WHAT THIS TASK INVOLVES »
Return the entries below exactly as written.

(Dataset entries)
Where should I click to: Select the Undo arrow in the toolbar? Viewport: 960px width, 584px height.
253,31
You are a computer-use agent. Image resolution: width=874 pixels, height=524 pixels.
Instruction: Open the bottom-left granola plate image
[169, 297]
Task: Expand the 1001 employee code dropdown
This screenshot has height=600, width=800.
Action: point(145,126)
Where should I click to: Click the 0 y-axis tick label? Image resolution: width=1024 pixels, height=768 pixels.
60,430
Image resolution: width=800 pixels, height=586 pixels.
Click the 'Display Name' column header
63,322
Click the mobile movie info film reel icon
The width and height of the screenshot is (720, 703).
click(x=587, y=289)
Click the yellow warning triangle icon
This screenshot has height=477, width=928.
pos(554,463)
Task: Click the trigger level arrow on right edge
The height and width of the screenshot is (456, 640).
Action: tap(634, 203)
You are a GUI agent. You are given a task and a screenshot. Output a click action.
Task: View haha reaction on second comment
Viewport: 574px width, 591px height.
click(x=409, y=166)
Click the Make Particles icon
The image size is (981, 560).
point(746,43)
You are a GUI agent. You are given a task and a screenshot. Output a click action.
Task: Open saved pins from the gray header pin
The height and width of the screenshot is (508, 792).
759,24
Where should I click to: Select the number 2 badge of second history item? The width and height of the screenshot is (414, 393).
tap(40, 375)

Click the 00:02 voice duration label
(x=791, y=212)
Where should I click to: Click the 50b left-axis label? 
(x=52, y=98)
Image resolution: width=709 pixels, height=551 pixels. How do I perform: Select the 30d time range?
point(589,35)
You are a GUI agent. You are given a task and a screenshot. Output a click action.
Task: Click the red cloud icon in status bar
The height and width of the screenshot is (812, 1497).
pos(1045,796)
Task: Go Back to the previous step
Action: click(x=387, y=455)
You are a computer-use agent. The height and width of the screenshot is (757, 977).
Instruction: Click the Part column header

RESPONSE »
Where should I click to: Select the Undo arrow in the toolbar? Viewport: 960px width, 584px height.
253,31
You are a computer-use agent. Image resolution: width=874 pixels, height=524 pixels.
Instruction: Open the bottom-left granola plate image
[169, 297]
Task: Expand the 1001 employee code dropdown
This screenshot has height=600, width=800.
Action: point(145,126)
Where should I click to: Click the 0 y-axis tick label? Image resolution: width=1024 pixels, height=768 pixels.
60,430
Image resolution: width=800 pixels, height=586 pixels.
Click the 'Display Name' column header
63,322
Click the mobile movie info film reel icon
The width and height of the screenshot is (720, 703).
click(x=587, y=289)
Click the yellow warning triangle icon
This screenshot has height=477, width=928.
pos(554,463)
Task: Click the trigger level arrow on right edge
The height and width of the screenshot is (456, 640).
Action: tap(634, 203)
You are a GUI agent. You are given a task and a screenshot. Output a click action.
Task: View haha reaction on second comment
Viewport: 574px width, 591px height.
click(x=409, y=166)
Click the Make Particles icon
The image size is (981, 560).
point(746,43)
You are a GUI agent. You are given a task and a screenshot. Output a click action.
Task: Open saved pins from the gray header pin
The height and width of the screenshot is (508, 792).
759,24
Where should I click to: Select the number 2 badge of second history item? The width and height of the screenshot is (414, 393).
tap(40, 375)

Click the 00:02 voice duration label
(x=791, y=212)
Where should I click to: Click the 50b left-axis label? 
(x=52, y=98)
Image resolution: width=709 pixels, height=551 pixels. How do I perform: Select the 30d time range?
point(589,35)
You are a GUI agent. You are given a task and a screenshot. Output a click action.
Task: Click the red cloud icon in status bar
The height and width of the screenshot is (812, 1497).
pos(1045,796)
Task: Go Back to the previous step
Action: click(x=387, y=455)
You are a computer-use agent. The height and width of the screenshot is (757, 977).
Instruction: Click the Part column header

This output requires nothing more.